Necessity over uncertainty
To conclude, it is important to understand that vaccines can be developed using different techniques, but the end is the same: create a vaccine capable of generating immunity in the population to deal with this pandemic. Although this process can usually take more than 10 years, in this emergency case to bend COVID-19, stages are accelerating, both experimental and regulatory.
With accelerated processes like these it is normal for doubts and mistrust to arise: Is it safe?, when will the vaccine arrive?, Do I need to get vaccinated if I had the disease?, who gets immune?, can I get it again or spread?
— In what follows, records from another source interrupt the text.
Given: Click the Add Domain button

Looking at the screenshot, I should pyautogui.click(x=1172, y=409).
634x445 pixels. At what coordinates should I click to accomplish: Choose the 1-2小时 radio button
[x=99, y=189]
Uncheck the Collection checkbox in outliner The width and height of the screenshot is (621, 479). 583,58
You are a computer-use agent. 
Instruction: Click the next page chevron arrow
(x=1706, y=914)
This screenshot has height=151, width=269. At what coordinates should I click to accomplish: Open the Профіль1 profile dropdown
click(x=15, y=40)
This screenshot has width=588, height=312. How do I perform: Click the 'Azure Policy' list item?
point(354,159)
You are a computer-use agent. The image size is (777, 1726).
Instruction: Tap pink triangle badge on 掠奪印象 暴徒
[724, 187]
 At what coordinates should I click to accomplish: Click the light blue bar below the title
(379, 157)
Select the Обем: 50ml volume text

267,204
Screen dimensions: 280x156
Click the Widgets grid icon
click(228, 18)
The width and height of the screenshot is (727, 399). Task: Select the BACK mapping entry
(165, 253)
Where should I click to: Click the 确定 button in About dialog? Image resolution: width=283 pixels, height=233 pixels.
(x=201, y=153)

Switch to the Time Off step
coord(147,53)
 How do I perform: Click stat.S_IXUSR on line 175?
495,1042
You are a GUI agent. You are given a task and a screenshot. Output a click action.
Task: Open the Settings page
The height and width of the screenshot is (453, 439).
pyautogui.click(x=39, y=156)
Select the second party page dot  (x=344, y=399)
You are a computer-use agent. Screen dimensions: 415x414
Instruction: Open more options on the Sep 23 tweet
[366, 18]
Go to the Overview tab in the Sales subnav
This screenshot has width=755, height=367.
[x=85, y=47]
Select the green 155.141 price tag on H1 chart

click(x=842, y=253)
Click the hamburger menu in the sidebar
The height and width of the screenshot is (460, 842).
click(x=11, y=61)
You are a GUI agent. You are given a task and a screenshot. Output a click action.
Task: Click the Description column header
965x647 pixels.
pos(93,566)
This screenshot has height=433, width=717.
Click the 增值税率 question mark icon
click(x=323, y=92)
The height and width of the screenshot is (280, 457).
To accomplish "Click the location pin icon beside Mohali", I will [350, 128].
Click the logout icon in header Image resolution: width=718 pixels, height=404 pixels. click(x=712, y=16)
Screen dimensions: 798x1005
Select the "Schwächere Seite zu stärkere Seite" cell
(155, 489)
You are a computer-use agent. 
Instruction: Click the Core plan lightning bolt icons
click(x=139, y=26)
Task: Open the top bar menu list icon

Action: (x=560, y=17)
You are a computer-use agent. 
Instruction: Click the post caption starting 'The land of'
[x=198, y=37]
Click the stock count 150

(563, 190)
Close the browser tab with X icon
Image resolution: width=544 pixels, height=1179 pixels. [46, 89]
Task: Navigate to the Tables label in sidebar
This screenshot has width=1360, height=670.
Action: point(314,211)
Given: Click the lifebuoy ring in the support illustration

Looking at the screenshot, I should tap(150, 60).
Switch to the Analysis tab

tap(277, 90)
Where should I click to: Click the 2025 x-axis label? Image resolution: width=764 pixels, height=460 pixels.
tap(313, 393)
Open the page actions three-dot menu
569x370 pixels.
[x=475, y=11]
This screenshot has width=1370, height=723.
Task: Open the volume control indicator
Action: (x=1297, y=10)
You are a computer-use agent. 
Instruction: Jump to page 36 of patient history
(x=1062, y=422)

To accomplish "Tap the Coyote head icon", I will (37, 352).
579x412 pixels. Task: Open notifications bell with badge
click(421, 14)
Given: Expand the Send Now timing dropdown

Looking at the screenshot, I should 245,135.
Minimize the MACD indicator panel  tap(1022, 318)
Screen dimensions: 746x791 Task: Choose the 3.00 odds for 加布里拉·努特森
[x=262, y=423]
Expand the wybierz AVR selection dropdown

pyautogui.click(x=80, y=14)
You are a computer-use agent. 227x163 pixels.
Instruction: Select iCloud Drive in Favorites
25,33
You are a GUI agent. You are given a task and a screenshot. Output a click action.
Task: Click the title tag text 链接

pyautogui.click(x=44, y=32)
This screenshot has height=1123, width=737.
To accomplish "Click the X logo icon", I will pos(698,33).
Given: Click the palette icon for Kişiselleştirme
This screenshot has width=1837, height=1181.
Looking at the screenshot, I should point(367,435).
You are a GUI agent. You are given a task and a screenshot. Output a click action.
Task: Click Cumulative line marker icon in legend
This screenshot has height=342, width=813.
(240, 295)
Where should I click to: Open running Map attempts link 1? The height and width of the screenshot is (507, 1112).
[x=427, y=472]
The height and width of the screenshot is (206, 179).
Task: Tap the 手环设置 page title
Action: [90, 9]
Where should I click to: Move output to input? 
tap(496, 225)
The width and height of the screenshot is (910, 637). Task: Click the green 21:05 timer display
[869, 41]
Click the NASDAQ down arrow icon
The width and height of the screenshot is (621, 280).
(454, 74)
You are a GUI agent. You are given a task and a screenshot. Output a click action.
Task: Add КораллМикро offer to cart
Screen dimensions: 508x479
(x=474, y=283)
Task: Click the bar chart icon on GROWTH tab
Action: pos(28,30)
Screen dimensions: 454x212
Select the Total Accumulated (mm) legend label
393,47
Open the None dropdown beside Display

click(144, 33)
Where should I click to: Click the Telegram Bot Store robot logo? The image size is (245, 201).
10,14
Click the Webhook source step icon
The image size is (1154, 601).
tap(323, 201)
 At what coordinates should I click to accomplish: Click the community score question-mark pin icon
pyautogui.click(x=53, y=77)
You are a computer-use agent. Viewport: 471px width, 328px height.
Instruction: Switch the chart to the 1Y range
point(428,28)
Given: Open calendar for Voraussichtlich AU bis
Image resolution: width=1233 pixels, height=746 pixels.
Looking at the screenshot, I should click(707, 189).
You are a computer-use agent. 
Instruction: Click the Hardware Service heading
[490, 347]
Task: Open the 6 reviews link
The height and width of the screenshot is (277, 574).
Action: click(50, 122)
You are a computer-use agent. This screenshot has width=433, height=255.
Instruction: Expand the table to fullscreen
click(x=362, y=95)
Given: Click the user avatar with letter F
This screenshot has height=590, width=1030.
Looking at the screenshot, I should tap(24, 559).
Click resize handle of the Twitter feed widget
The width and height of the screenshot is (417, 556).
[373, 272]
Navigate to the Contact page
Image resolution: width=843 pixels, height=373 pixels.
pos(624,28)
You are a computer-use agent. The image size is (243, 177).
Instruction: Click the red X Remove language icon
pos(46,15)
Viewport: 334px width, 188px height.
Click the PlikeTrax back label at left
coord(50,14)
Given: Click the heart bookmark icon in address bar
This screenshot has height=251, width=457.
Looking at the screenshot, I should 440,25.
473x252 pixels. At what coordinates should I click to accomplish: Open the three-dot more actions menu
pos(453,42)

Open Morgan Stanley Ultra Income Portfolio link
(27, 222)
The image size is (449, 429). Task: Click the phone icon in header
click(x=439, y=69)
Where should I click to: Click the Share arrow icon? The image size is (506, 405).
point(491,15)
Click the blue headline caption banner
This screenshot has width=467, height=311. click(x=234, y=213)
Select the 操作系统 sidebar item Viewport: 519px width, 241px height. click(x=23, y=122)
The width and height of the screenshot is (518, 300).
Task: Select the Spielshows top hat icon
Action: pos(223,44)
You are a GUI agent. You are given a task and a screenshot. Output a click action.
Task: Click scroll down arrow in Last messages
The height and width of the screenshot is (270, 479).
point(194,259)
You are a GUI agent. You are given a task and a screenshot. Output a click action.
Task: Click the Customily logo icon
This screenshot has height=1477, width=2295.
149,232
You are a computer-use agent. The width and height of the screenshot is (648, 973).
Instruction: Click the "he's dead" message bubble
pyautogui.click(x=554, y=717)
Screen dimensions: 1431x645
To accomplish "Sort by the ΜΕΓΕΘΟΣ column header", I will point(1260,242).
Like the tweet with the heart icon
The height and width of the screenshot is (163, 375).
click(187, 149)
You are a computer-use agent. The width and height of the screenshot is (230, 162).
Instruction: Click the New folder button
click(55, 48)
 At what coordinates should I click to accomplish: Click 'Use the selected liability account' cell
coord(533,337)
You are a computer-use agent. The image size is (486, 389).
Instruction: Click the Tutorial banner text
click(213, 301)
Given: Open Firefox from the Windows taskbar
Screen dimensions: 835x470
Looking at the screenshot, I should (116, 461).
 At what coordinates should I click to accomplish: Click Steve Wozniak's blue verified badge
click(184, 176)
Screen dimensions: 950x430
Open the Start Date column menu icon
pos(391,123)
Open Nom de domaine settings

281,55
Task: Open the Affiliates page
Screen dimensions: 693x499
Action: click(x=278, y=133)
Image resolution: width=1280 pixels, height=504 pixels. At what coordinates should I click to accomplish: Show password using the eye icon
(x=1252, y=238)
After a review of studies on common colds some researchers initially assumed that those recovered from SARS-CoV-2 infection may be protected from reinfection for a certain period of time, what calls them "immune". Regarding these assumptions, Michael Diamond, viral immunologist at the University of Washington in Missouri, United States, states that they should be "backed by evidence". Diamond also states that "we don't know much about the immunity of this particular virus" , against which you must be cautious and patient until you get certainties.
Another of the most common concerns is how long the immunity granted by the vaccine would last. According to Stanley Perlman, virologist specializing in coronavirus at the University of Iowa: "there is no good evidence to indicate lasting immunity". In response to this question, Diamond hopes more can be found on infection in animal and human studies, and that "perhaps this accelerated way of developing a vaccine is not the most efficient but may be the most convenient" .
The immediate need is to prevent more deaths and severe pictures of the disease, stop the rise of the contagion curve and protect the population, and in the face of that the consensus decision among experts from various scientific areas, medical specialists and public health authorities, is to act intelligently about uncertainties, opting for accelerated vaccine development in a context of interdisciplinary collaboration.